● **TASK DESCRIPTION**
Copy the items between the line holding "Given: Navigate to" and the line holding "Looking at the", inclusive, and leave the pictures out of your answer.

··· MATERIALS PROVIDED ···

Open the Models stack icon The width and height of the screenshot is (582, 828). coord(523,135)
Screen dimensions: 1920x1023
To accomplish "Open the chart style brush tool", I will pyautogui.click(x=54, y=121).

···
··· MATERIALS PROVIDED ···

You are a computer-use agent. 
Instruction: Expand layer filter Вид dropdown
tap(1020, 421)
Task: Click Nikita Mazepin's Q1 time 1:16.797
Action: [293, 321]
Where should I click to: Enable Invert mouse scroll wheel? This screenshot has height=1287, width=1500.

···
··· MATERIALS PROVIDED ···

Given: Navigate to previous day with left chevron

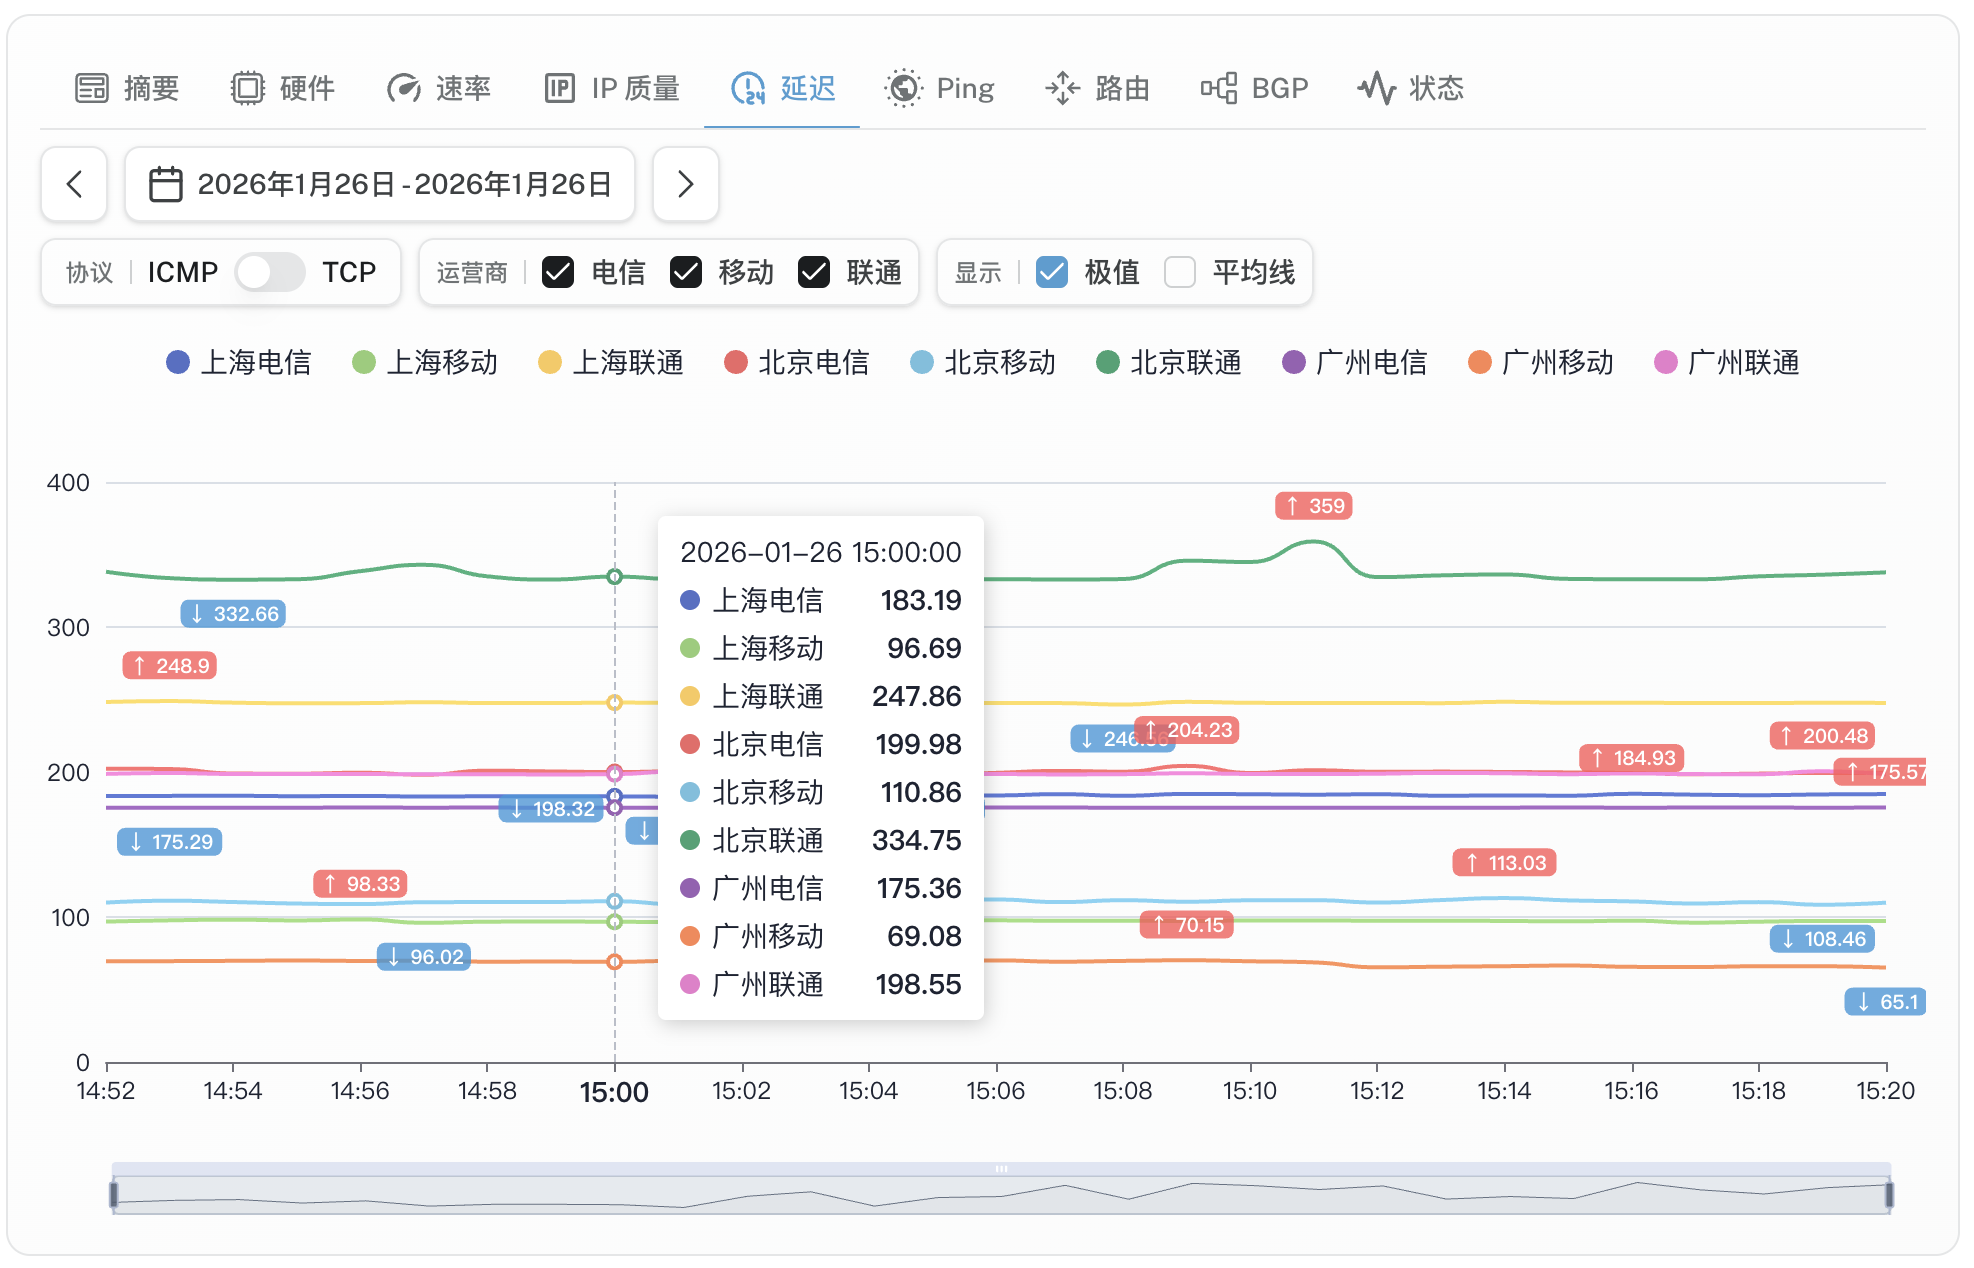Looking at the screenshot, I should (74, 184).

···

● **SOLUTION TO THE PROBLEM**
Given: Navigate to previous day with left chevron

Looking at the screenshot, I should (74, 184).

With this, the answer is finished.